Segundo Rocha, um dos motivos que o influenciou a aceitar atuar no longa foi a possibilidade de sentir, mesmo que na ficção, o preconceito pelo qual passam tantas pessoas. Ele ainda pontuou que deseja ver, no futuro, outras artes incluindo todos os tipos de pessoas.
"Meu sonho é ver uma mulher trans interpretando uma mulher cis. Tudo vai poder e será visto como normal. Mas é uma luta diária, e nós vamos conseguir nos próximos anos", concluiu.
Diretor responsável por Quem Quer Ficar com Mário?, Hsu Chien, que é homossexual assumido, justificou a escolha por Daniel Rocha e Felipe Abib pela vontade de trabalhar com a dupla e ressaltou que ambos poderiam aprender com a experiência.
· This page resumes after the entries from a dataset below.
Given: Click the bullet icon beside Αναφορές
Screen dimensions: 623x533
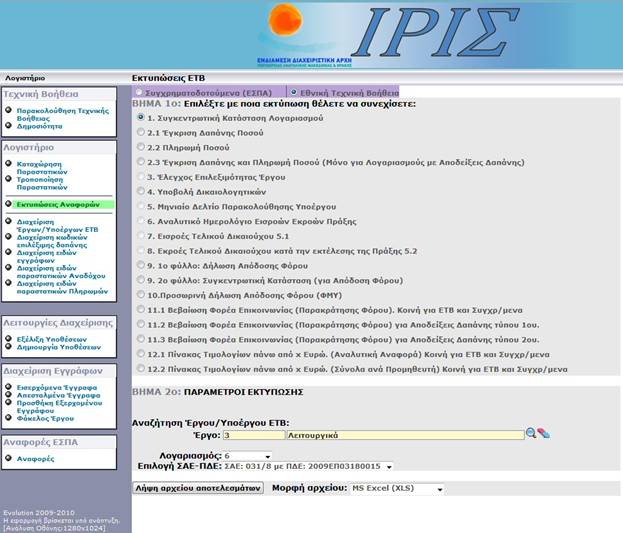Looking at the screenshot, I should coord(9,459).

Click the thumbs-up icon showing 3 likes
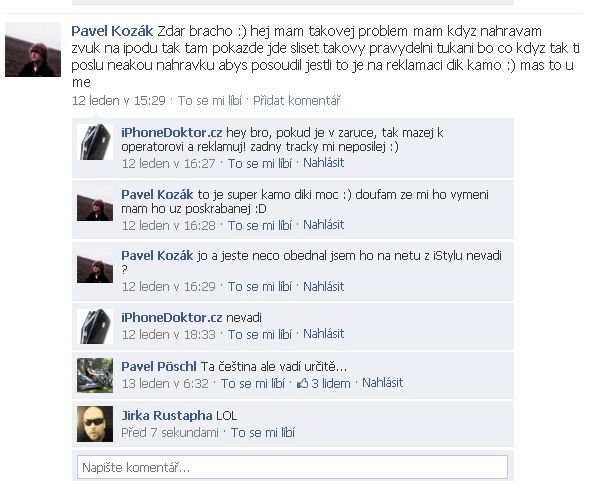coord(302,383)
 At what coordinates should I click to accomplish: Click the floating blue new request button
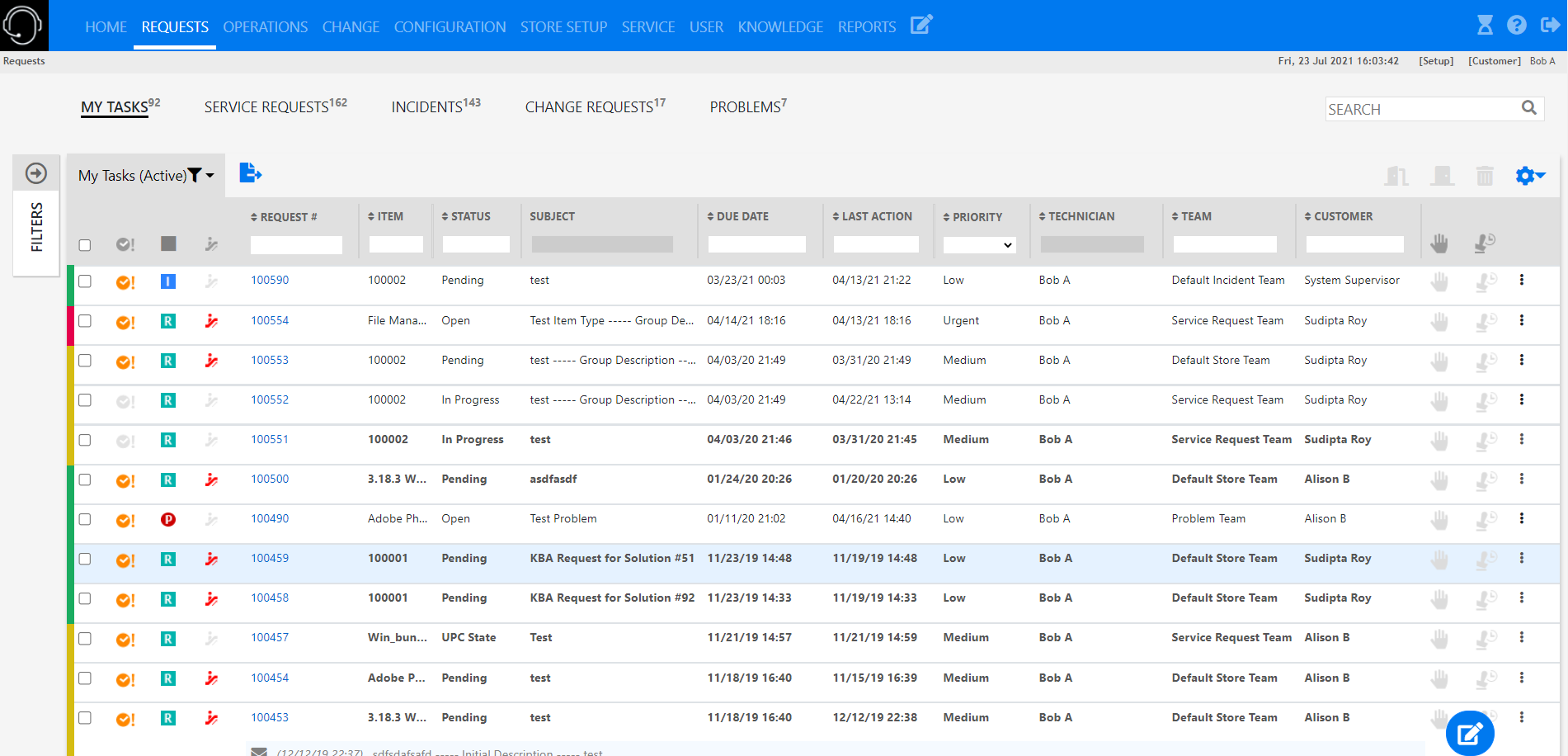tap(1469, 733)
Por que dois atores héteros? Eu sou gay, sou um diretor que faz parte da comunidade e já trabalhei em vários projetos com atores e temas LGBTQ+. Para mim, ator não tem sexo nem gênero. Às vezes, a escolha fica com o nosso ator. O personagem vai em busca de seu intérprete. Todos vieram de um amor que eu tenho pelo trabalho deles. Era mais interessante trabalhar com Daniel, Felipe, Rômulo [Arantes Neto] e estarem na pele de personagens que sofrem homofobia para aprender com isso. Por que o Brasil é o que mais mata homossexuais? As pessoas precisam entender isso.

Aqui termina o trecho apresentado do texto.